The pivot included offering third-party products on its website, she said.
“That pivot was what we started with last fall,” Cox said. “I’m very excited because we’re gearing up right after July 4 to launch our core products.”
Konica Minolta began using software provider Elastic Path in November 2022 to launch a product experience management (PXM) system and payment capabilities to create an easy online payment experience for its B2B customers. (The PXM system combines product information management, product merchandising, and a catalog composer to present products to customers.)
Disrupt the digital ecosystem
Looking ahead, Cox looked at Konica Minolta’s channel partners and the challenges ahead in selling and competing with industry dealers, she said.
Selling online has met with some resistance. Cox referred to a meeting with one of the company’s dealers who feared that Konica Minolta “is going to disrupt the whole industry.”
“It would be great if we disrupted the whole industry,” Cox said. “Unfortunately not everyone is going to follow, but I’d rather be the disrupter than the one left behind.”
Cox said it was necessary to keep dealers happy while helping them understand the direction needed to grow the business, she said. It also involved convincing various executives that changing the way he sells his products would also lead to new opportunities, new leads, she said.
Cox has also introduced technology into the customer shopping experience, including further digitizing the way it follows up with customers.
“We need to be there for customers and create new value through experiences,” Cox said. “There was no post-conversion via [online] discuss. There was no instant texting.
“These are [tools] to establish a better connection with your customer,” she continued. Which leads to better retention and new opportunities to learn more about what customers want in the future, she said.
“We never had a [communication channel] where customers could give us feedback instantly,” she said. “This is a great opportunity, and we continue to [plan our] roadmap around that.
Gather the organization
Market alignment is another challenge – what products to offer and, equally important, convincing business leaders that investment is needed, she said.

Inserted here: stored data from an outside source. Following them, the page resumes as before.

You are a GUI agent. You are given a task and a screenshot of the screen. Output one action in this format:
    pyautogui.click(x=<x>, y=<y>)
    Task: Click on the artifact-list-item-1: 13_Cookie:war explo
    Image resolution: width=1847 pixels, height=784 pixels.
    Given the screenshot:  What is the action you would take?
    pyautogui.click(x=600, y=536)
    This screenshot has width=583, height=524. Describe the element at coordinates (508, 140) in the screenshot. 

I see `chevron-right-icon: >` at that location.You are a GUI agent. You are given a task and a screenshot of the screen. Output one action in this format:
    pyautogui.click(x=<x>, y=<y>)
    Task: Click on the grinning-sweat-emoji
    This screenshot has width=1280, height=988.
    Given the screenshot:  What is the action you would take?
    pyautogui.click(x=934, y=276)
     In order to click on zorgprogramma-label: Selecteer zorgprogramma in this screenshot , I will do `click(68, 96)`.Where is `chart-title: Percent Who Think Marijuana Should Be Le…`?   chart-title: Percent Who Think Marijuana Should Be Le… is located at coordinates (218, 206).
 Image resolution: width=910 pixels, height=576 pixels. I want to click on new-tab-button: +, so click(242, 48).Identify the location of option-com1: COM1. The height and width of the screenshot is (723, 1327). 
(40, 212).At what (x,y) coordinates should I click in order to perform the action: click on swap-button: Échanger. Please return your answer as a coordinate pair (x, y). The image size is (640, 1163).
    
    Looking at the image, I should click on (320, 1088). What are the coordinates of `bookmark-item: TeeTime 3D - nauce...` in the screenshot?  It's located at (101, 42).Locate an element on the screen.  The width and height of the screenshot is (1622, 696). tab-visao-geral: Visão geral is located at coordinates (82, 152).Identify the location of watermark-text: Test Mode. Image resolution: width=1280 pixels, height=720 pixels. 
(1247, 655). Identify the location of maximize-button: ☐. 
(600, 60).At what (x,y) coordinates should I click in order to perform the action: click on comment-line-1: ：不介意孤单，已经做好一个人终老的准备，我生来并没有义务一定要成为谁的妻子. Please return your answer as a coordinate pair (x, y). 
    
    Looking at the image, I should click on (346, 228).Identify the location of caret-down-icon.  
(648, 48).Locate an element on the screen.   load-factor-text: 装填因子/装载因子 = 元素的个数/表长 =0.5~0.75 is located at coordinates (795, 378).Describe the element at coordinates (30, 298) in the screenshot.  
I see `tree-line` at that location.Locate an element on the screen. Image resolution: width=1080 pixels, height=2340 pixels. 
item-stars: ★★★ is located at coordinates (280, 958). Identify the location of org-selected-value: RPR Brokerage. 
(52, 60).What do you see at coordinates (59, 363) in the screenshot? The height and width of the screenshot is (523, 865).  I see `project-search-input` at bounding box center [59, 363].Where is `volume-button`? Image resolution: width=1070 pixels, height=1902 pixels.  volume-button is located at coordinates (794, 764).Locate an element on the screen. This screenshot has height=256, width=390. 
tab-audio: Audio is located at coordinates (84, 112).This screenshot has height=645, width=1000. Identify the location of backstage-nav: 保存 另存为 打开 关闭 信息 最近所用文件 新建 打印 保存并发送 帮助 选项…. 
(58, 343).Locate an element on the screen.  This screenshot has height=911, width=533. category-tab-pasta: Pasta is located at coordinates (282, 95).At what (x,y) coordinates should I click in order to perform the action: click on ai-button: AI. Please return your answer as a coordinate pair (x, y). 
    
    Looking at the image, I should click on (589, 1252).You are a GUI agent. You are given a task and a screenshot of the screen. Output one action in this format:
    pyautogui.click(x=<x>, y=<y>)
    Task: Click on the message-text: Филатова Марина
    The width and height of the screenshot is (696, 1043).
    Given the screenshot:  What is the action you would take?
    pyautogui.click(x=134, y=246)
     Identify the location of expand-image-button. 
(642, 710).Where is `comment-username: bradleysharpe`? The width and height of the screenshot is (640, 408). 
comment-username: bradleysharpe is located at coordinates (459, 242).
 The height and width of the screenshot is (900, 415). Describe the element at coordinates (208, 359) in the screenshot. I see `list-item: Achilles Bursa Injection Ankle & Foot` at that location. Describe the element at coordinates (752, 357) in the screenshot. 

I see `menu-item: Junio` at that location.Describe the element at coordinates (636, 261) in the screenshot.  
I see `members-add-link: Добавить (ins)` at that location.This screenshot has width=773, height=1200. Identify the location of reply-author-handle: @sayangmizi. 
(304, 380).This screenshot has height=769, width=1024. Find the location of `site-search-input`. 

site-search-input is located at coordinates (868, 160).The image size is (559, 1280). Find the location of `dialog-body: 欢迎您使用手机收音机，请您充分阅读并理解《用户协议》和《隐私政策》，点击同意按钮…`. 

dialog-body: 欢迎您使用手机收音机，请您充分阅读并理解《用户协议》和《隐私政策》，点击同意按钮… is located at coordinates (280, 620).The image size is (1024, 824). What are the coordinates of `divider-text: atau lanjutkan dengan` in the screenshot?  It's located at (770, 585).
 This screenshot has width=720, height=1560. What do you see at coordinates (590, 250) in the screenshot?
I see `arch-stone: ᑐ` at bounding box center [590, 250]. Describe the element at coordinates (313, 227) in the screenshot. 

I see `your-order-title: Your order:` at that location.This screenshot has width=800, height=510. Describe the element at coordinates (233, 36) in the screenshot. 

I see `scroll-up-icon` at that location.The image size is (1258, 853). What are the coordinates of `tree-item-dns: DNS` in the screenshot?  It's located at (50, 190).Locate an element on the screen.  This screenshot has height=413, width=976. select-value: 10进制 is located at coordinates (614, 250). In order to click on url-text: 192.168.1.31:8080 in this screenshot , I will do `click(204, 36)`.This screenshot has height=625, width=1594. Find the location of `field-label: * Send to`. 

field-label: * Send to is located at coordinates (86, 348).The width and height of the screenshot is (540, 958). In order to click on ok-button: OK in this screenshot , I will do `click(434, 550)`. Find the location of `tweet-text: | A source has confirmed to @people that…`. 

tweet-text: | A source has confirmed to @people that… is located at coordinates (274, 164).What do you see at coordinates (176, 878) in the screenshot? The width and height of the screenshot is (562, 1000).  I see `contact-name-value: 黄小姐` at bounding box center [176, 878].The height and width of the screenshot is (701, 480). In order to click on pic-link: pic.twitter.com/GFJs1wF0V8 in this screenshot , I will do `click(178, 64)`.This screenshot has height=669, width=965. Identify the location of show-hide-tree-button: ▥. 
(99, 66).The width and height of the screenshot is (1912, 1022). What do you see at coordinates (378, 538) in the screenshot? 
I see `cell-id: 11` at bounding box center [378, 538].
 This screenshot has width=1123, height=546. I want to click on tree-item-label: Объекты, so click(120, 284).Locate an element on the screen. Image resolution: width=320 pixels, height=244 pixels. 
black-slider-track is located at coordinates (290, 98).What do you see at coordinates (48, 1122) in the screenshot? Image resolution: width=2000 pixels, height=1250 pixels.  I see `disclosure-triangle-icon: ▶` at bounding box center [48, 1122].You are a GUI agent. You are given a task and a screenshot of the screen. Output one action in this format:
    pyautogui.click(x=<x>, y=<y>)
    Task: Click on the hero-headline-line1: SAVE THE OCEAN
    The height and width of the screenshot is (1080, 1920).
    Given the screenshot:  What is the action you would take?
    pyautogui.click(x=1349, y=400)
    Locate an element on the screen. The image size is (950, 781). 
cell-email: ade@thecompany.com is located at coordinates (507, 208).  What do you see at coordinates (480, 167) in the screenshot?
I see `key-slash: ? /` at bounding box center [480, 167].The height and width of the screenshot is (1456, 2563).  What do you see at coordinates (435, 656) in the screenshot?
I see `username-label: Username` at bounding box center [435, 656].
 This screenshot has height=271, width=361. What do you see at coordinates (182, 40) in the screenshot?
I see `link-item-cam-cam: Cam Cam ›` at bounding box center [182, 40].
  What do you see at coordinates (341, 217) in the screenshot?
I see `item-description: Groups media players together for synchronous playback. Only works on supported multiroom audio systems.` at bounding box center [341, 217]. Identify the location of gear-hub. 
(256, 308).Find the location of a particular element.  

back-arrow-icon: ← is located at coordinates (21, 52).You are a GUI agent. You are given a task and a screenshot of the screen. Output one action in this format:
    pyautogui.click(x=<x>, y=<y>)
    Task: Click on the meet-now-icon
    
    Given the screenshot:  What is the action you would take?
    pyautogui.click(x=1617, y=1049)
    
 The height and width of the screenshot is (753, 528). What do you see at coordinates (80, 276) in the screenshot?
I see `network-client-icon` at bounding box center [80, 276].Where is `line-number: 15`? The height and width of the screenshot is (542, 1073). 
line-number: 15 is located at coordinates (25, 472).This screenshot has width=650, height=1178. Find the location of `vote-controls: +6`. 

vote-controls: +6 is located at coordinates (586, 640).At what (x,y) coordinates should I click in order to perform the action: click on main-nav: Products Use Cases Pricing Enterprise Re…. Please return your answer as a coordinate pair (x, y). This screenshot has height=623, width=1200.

It requires bringing different parts of the organization together, she said.
In the fall of 2022, Cox met with approximately 45 leaders within his organization. This included getting Scrum certification and getting other certifications to understand how to deploy technology to drive e-commerce, she said. Scrum is a software framework that helps companies structure and manage their work across different parts of the business, including software development, research, sales, and marketing.
“We got certified and taught people about design thinking and how we could change,” she said. “It’s about failing fast and experimenting.”
“We came from a culture where failure really wasn’t an option,” she continued. “But we had to help everyone understand that failure gives you the ability to learn quickly and build on those learnings and not repeat mistakes in other areas of your organization.”
Sharing and celebrating failure is important, Cox said.
B2B personalization
Cox revamps the company’s digital marketing efforts.
“It’s about unlocking the data,” she said. “The quality of your data can be an interruption to your goals. You can do so much when you start aggregating views from all your different functional areas.
It is important to use business data to understand customer behavior as well as how the business organization works.
“I have vendor meetings every weekday,” she said. “I’m looking at current vendors, what their roadmap is, while exploring with other vendors and new technologies that don’t exist in our portfolio or our infrastructure.”
This helps Cox keep abreast of what might set Konica Minolta apart from its competitors.
“Personalization can change the behavior and the results we’re trying to achieve with our customers,” Cox said. “You will increase your customer acquisition, increase your revenue and ROI will improve.”